Entries from a dataset
——————————

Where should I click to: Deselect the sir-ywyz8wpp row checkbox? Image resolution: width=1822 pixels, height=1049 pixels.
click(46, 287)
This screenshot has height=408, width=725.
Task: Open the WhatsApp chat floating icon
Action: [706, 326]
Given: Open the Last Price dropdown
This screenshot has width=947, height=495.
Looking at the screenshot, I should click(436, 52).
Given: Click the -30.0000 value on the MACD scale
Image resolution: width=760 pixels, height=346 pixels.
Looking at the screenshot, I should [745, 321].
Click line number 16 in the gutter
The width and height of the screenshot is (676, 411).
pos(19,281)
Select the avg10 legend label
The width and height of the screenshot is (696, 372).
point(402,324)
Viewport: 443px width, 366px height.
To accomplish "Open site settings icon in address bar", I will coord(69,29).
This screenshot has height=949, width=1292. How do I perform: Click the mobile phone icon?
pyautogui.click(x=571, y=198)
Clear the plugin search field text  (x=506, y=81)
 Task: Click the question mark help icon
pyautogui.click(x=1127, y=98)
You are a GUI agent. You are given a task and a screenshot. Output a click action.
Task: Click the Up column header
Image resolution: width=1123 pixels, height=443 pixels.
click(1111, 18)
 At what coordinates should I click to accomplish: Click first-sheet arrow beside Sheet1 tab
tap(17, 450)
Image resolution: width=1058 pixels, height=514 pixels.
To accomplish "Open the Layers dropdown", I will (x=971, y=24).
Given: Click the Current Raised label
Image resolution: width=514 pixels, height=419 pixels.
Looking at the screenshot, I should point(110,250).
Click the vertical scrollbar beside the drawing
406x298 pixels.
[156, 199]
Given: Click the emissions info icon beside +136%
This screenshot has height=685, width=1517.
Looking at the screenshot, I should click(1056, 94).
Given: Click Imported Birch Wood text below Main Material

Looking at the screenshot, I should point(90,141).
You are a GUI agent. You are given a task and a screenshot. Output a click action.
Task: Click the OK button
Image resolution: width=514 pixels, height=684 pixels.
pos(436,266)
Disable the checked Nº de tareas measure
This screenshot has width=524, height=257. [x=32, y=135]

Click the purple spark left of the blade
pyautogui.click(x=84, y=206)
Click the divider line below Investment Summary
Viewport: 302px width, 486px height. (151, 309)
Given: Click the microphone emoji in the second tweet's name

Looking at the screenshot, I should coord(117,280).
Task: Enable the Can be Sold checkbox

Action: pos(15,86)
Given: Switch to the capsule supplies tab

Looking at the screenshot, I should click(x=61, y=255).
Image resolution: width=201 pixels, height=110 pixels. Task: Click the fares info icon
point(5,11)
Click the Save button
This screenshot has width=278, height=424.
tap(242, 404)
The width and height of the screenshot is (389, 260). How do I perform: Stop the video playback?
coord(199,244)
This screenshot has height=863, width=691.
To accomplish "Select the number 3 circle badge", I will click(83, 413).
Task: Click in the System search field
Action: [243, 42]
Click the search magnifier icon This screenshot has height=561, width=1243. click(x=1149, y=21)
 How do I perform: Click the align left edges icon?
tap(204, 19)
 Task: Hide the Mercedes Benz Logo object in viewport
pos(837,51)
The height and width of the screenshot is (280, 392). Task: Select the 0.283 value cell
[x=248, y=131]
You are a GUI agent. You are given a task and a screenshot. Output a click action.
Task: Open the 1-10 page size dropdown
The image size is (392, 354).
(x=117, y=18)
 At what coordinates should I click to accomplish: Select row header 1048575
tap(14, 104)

——————————

## Brief
Please count the lines of the material above that contain the string "coordinates", with case counting. Reply with the number alone.

## Correct output
2